**GIVEN REQUEST**
Copy all of the lines below, switching "GUI agent" to "interface agent" wherever it occurs and leaving everything else unchanged.

┄┄┄┄┄┄┄┄┄┄

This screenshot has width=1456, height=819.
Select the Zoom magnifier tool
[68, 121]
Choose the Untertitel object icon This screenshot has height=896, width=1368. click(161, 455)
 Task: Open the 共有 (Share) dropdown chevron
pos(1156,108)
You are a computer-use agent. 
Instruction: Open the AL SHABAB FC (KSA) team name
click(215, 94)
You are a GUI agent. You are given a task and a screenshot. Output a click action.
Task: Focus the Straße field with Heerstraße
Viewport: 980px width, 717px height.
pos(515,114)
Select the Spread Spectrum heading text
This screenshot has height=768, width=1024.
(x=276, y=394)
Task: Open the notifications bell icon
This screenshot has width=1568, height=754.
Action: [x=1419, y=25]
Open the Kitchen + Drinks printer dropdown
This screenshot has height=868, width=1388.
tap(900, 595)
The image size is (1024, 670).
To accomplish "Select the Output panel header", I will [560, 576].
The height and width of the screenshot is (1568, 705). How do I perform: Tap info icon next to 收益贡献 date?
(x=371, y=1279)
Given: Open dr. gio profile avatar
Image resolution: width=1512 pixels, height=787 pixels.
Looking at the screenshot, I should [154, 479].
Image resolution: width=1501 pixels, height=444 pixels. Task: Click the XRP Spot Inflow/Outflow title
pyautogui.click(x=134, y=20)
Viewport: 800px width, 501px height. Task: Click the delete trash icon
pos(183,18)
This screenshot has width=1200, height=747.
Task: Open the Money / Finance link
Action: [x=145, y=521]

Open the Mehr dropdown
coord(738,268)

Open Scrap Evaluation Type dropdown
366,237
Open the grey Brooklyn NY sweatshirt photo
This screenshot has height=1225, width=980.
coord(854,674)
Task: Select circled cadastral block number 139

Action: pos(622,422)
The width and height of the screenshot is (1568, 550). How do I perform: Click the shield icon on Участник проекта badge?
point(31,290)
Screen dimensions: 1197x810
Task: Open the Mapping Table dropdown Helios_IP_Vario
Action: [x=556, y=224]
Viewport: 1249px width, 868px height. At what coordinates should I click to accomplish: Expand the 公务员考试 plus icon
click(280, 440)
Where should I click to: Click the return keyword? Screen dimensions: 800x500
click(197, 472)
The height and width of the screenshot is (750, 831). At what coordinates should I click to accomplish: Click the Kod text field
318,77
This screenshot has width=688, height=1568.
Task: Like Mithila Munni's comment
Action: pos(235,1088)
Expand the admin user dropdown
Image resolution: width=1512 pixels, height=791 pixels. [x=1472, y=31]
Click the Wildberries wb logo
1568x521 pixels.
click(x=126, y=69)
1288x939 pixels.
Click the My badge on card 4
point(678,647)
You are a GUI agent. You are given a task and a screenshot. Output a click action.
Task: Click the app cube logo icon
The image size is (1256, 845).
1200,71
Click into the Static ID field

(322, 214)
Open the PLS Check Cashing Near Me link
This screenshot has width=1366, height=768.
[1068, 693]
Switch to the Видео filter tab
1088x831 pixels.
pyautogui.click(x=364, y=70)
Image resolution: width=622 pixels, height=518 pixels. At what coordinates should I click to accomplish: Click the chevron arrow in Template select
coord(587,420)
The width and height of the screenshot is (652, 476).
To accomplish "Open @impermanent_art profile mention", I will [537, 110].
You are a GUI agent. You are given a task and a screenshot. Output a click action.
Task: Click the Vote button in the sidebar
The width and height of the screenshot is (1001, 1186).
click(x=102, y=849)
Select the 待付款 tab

┄┄┄┄┄┄┄┄┄┄

**THE REPLY**
This screenshot has width=1456, height=819.
Select the Zoom magnifier tool
[68, 121]
Choose the Untertitel object icon This screenshot has height=896, width=1368. click(161, 455)
 Task: Open the 共有 (Share) dropdown chevron
pos(1156,108)
You are a computer-use agent. 
Instruction: Open the AL SHABAB FC (KSA) team name
click(215, 94)
You are a interface agent. You are given a task and a screenshot. Output a click action.
Task: Focus the Straße field with Heerstraße
Viewport: 980px width, 717px height.
pos(515,114)
Select the Spread Spectrum heading text
This screenshot has height=768, width=1024.
(x=276, y=394)
Task: Open the notifications bell icon
This screenshot has width=1568, height=754.
Action: [x=1419, y=25]
Open the Kitchen + Drinks printer dropdown
This screenshot has height=868, width=1388.
tap(900, 595)
The image size is (1024, 670).
To accomplish "Select the Output panel header", I will [560, 576].
The height and width of the screenshot is (1568, 705). How do I perform: Tap info icon next to 收益贡献 date?
(x=371, y=1279)
Given: Open dr. gio profile avatar
Image resolution: width=1512 pixels, height=787 pixels.
Looking at the screenshot, I should [154, 479].
Image resolution: width=1501 pixels, height=444 pixels. Task: Click the XRP Spot Inflow/Outflow title
pyautogui.click(x=134, y=20)
Viewport: 800px width, 501px height. Task: Click the delete trash icon
pos(183,18)
This screenshot has width=1200, height=747.
Task: Open the Money / Finance link
Action: [x=145, y=521]

Open the Mehr dropdown
coord(738,268)

Open Scrap Evaluation Type dropdown
366,237
Open the grey Brooklyn NY sweatshirt photo
This screenshot has height=1225, width=980.
coord(854,674)
Task: Select circled cadastral block number 139

Action: pos(622,422)
The width and height of the screenshot is (1568, 550). How do I perform: Click the shield icon on Участник проекта badge?
point(31,290)
Screen dimensions: 1197x810
Task: Open the Mapping Table dropdown Helios_IP_Vario
Action: [x=556, y=224]
Viewport: 1249px width, 868px height. At what coordinates should I click to accomplish: Expand the 公务员考试 plus icon
click(280, 440)
Where should I click to: Click the return keyword? Screen dimensions: 800x500
click(197, 472)
The height and width of the screenshot is (750, 831). At what coordinates should I click to accomplish: Click the Kod text field
318,77
This screenshot has width=688, height=1568.
Task: Like Mithila Munni's comment
Action: pos(235,1088)
Expand the admin user dropdown
Image resolution: width=1512 pixels, height=791 pixels. [x=1472, y=31]
Click the Wildberries wb logo
1568x521 pixels.
click(x=126, y=69)
1288x939 pixels.
Click the My badge on card 4
point(678,647)
You are a interface agent. You are given a task and a screenshot. Output a click action.
Task: Click the app cube logo icon
The image size is (1256, 845).
1200,71
Click into the Static ID field

(322, 214)
Open the PLS Check Cashing Near Me link
This screenshot has width=1366, height=768.
[1068, 693]
Switch to the Видео filter tab
1088x831 pixels.
pyautogui.click(x=364, y=70)
Image resolution: width=622 pixels, height=518 pixels. At what coordinates should I click to accomplish: Click the chevron arrow in Template select
coord(587,420)
The width and height of the screenshot is (652, 476).
To accomplish "Open @impermanent_art profile mention", I will [537, 110].
You are a interface agent. You are given a task and a screenshot. Output a click action.
Task: Click the Vote button in the sidebar
The width and height of the screenshot is (1001, 1186).
click(x=102, y=849)
Select the 待付款 tab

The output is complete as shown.